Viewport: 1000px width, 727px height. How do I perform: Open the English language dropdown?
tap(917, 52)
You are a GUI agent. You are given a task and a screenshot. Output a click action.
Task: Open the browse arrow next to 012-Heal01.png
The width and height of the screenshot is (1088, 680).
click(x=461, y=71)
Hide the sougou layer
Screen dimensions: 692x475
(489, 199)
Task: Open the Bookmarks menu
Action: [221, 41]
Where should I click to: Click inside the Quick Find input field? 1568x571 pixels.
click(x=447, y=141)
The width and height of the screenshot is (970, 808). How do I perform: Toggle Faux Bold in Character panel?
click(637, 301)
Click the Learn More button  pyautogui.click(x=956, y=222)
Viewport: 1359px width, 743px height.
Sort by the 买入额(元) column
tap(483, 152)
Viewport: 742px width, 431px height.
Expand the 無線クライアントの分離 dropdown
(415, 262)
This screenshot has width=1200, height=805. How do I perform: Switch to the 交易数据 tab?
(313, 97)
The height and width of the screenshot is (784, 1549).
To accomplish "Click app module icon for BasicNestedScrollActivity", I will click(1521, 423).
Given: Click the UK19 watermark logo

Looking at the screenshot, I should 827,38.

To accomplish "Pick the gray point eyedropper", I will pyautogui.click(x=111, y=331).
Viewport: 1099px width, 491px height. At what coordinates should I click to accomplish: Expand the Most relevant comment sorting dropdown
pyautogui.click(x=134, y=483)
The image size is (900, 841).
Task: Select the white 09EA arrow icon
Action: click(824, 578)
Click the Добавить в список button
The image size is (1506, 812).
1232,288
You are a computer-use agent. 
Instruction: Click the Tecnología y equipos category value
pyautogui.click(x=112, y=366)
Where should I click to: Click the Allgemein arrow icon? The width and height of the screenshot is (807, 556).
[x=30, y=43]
·····
**EXERCISE DETAILS**.
Would you retype the whole listing, exactly as it reads?

**TASK RESPONSE**.
Viewport: 1000px width, 727px height. How do I perform: Open the English language dropdown?
tap(917, 52)
You are a GUI agent. You are given a task and a screenshot. Output a click action.
Task: Open the browse arrow next to 012-Heal01.png
The width and height of the screenshot is (1088, 680).
click(x=461, y=71)
Hide the sougou layer
Screen dimensions: 692x475
(489, 199)
Task: Open the Bookmarks menu
Action: [221, 41]
Where should I click to: Click inside the Quick Find input field? 1568x571 pixels.
click(x=447, y=141)
The width and height of the screenshot is (970, 808). How do I perform: Toggle Faux Bold in Character panel?
click(637, 301)
Click the Learn More button  pyautogui.click(x=956, y=222)
Viewport: 1359px width, 743px height.
Sort by the 买入额(元) column
tap(483, 152)
Viewport: 742px width, 431px height.
Expand the 無線クライアントの分離 dropdown
(415, 262)
This screenshot has width=1200, height=805. How do I perform: Switch to the 交易数据 tab?
(313, 97)
The height and width of the screenshot is (784, 1549).
To accomplish "Click app module icon for BasicNestedScrollActivity", I will click(1521, 423).
Given: Click the UK19 watermark logo

Looking at the screenshot, I should 827,38.

To accomplish "Pick the gray point eyedropper", I will pyautogui.click(x=111, y=331).
Viewport: 1099px width, 491px height. At what coordinates should I click to accomplish: Expand the Most relevant comment sorting dropdown
pyautogui.click(x=134, y=483)
The image size is (900, 841).
Task: Select the white 09EA arrow icon
Action: click(824, 578)
Click the Добавить в список button
The image size is (1506, 812).
1232,288
You are a computer-use agent. 
Instruction: Click the Tecnología y equipos category value
pyautogui.click(x=112, y=366)
Where should I click to: Click the Allgemein arrow icon? The width and height of the screenshot is (807, 556).
[x=30, y=43]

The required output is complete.